## Task goal
Give the data a second time, exactly and in full.

[Collected data]
>>

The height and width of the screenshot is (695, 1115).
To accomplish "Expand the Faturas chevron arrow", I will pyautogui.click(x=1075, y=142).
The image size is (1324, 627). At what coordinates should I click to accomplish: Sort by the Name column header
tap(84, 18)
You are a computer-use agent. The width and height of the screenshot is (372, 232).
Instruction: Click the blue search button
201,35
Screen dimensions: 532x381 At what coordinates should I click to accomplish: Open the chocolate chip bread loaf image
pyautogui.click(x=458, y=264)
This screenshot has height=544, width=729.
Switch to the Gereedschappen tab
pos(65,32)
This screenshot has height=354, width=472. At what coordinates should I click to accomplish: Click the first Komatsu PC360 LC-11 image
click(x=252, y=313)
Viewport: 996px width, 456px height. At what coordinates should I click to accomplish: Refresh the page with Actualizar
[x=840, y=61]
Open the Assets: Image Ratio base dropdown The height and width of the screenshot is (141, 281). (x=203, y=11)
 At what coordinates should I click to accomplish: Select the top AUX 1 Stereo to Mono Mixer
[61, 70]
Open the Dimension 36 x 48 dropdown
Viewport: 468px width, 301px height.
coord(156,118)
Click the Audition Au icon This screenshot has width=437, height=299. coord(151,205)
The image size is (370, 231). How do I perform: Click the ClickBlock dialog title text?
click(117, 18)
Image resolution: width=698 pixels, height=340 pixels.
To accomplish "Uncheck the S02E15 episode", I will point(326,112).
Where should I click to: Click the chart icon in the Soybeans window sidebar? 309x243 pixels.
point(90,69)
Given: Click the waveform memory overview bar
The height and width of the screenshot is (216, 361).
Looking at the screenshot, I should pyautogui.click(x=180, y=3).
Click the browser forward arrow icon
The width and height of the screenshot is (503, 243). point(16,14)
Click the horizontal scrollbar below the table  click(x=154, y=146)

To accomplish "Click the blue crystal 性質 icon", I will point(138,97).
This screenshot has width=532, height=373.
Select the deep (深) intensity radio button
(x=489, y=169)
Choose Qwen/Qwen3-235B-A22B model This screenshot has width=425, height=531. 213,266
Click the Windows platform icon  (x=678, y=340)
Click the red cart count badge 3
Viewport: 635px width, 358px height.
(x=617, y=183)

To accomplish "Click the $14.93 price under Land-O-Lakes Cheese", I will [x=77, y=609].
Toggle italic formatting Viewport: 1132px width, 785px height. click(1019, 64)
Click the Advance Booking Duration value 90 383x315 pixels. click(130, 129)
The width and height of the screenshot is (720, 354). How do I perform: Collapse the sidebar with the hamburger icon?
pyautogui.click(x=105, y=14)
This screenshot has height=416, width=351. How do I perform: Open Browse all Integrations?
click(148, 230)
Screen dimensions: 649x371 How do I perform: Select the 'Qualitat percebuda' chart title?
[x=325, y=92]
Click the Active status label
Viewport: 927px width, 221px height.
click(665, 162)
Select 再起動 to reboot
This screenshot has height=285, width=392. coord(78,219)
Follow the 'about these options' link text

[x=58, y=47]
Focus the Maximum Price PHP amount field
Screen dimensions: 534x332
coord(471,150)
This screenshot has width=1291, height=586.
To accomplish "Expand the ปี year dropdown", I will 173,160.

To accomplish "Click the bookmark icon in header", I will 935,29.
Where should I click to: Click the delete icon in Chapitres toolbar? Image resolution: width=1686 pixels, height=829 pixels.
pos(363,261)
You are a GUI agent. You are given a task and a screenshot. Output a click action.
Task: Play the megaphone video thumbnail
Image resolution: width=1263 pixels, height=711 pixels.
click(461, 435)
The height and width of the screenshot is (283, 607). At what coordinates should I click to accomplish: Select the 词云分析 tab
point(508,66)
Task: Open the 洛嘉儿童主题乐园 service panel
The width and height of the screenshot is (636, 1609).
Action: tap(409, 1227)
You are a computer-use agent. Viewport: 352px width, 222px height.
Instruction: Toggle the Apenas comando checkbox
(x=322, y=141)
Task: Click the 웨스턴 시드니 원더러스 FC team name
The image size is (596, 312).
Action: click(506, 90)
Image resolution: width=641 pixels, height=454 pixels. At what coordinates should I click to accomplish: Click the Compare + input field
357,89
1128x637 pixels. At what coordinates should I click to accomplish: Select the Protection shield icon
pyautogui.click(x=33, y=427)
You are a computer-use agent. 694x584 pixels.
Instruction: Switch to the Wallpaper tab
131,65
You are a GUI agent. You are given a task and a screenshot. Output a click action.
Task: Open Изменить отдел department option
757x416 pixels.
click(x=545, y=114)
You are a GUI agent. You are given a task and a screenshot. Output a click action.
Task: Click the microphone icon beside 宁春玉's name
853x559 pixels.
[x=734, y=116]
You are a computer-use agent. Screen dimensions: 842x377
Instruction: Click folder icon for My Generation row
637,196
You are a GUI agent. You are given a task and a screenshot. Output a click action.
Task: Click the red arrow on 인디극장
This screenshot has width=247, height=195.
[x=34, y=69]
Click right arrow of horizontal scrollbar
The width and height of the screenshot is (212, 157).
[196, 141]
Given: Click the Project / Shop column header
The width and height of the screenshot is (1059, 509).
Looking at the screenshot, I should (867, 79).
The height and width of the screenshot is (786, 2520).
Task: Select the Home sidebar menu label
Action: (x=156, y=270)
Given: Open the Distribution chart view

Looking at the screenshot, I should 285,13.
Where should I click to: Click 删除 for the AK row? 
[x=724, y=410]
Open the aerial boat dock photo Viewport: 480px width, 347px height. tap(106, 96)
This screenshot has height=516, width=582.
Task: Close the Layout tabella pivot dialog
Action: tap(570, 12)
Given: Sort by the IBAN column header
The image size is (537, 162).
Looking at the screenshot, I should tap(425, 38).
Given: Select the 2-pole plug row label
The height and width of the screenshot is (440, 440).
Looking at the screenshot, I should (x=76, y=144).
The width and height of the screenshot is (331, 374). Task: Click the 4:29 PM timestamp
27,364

<<

## Reply
The height and width of the screenshot is (695, 1115).
To accomplish "Expand the Faturas chevron arrow", I will pyautogui.click(x=1075, y=142).
The image size is (1324, 627). At what coordinates should I click to accomplish: Sort by the Name column header
tap(84, 18)
You are a computer-use agent. The width and height of the screenshot is (372, 232).
Instruction: Click the blue search button
201,35
Screen dimensions: 532x381 At what coordinates should I click to accomplish: Open the chocolate chip bread loaf image
pyautogui.click(x=458, y=264)
This screenshot has height=544, width=729.
Switch to the Gereedschappen tab
pos(65,32)
This screenshot has height=354, width=472. At what coordinates should I click to accomplish: Click the first Komatsu PC360 LC-11 image
click(x=252, y=313)
Viewport: 996px width, 456px height. At what coordinates should I click to accomplish: Refresh the page with Actualizar
[x=840, y=61]
Open the Assets: Image Ratio base dropdown The height and width of the screenshot is (141, 281). (x=203, y=11)
 At what coordinates should I click to accomplish: Select the top AUX 1 Stereo to Mono Mixer
[61, 70]
Open the Dimension 36 x 48 dropdown
Viewport: 468px width, 301px height.
coord(156,118)
Click the Audition Au icon This screenshot has width=437, height=299. coord(151,205)
The image size is (370, 231). How do I perform: Click the ClickBlock dialog title text?
click(117, 18)
Image resolution: width=698 pixels, height=340 pixels.
To accomplish "Uncheck the S02E15 episode", I will point(326,112).
Where should I click to: Click the chart icon in the Soybeans window sidebar? 309x243 pixels.
point(90,69)
Given: Click the waveform memory overview bar
The height and width of the screenshot is (216, 361).
Looking at the screenshot, I should pyautogui.click(x=180, y=3).
Click the browser forward arrow icon
The width and height of the screenshot is (503, 243). point(16,14)
Click the horizontal scrollbar below the table  click(x=154, y=146)

To accomplish "Click the blue crystal 性質 icon", I will point(138,97).
This screenshot has width=532, height=373.
Select the deep (深) intensity radio button
(x=489, y=169)
Choose Qwen/Qwen3-235B-A22B model This screenshot has width=425, height=531. 213,266
Click the Windows platform icon  (x=678, y=340)
Click the red cart count badge 3
Viewport: 635px width, 358px height.
(x=617, y=183)

To accomplish "Click the $14.93 price under Land-O-Lakes Cheese", I will [x=77, y=609].
Toggle italic formatting Viewport: 1132px width, 785px height. click(1019, 64)
Click the Advance Booking Duration value 90 383x315 pixels. click(130, 129)
The width and height of the screenshot is (720, 354). How do I perform: Collapse the sidebar with the hamburger icon?
pyautogui.click(x=105, y=14)
This screenshot has height=416, width=351. How do I perform: Open Browse all Integrations?
click(148, 230)
Screen dimensions: 649x371 How do I perform: Select the 'Qualitat percebuda' chart title?
[x=325, y=92]
Click the Active status label
Viewport: 927px width, 221px height.
click(665, 162)
Select 再起動 to reboot
This screenshot has height=285, width=392. coord(78,219)
Follow the 'about these options' link text

[x=58, y=47]
Focus the Maximum Price PHP amount field
Screen dimensions: 534x332
coord(471,150)
This screenshot has width=1291, height=586.
To accomplish "Expand the ปี year dropdown", I will 173,160.

To accomplish "Click the bookmark icon in header", I will 935,29.
Where should I click to: Click the delete icon in Chapitres toolbar? Image resolution: width=1686 pixels, height=829 pixels.
pos(363,261)
You are a GUI agent. You are given a task and a screenshot. Output a click action.
Task: Play the megaphone video thumbnail
Image resolution: width=1263 pixels, height=711 pixels.
click(461, 435)
The height and width of the screenshot is (283, 607). At what coordinates should I click to accomplish: Select the 词云分析 tab
point(508,66)
Task: Open the 洛嘉儿童主题乐园 service panel
The width and height of the screenshot is (636, 1609).
Action: tap(409, 1227)
You are a computer-use agent. Viewport: 352px width, 222px height.
Instruction: Toggle the Apenas comando checkbox
(x=322, y=141)
Task: Click the 웨스턴 시드니 원더러스 FC team name
The image size is (596, 312).
Action: click(506, 90)
Image resolution: width=641 pixels, height=454 pixels. At what coordinates should I click to accomplish: Click the Compare + input field
357,89
1128x637 pixels. At what coordinates should I click to accomplish: Select the Protection shield icon
pyautogui.click(x=33, y=427)
You are a computer-use agent. 694x584 pixels.
Instruction: Switch to the Wallpaper tab
131,65
You are a GUI agent. You are given a task and a screenshot. Output a click action.
Task: Open Изменить отдел department option
757x416 pixels.
click(x=545, y=114)
You are a GUI agent. You are given a task and a screenshot. Output a click action.
Task: Click the microphone icon beside 宁春玉's name
853x559 pixels.
[x=734, y=116]
You are a computer-use agent. Screen dimensions: 842x377
Instruction: Click folder icon for My Generation row
637,196
You are a GUI agent. You are given a task and a screenshot. Output a click action.
Task: Click the red arrow on 인디극장
This screenshot has width=247, height=195.
[x=34, y=69]
Click right arrow of horizontal scrollbar
The width and height of the screenshot is (212, 157).
[196, 141]
Given: Click the Project / Shop column header
The width and height of the screenshot is (1059, 509).
Looking at the screenshot, I should (867, 79).
The height and width of the screenshot is (786, 2520).
Task: Select the Home sidebar menu label
Action: (x=156, y=270)
Given: Open the Distribution chart view

Looking at the screenshot, I should 285,13.
Where should I click to: Click 删除 for the AK row? 
[x=724, y=410]
Open the aerial boat dock photo Viewport: 480px width, 347px height. tap(106, 96)
This screenshot has height=516, width=582.
Task: Close the Layout tabella pivot dialog
Action: tap(570, 12)
Given: Sort by the IBAN column header
The image size is (537, 162).
Looking at the screenshot, I should tap(425, 38).
Given: Select the 2-pole plug row label
The height and width of the screenshot is (440, 440).
Looking at the screenshot, I should (x=76, y=144).
The width and height of the screenshot is (331, 374). Task: Click the 4:29 PM timestamp
27,364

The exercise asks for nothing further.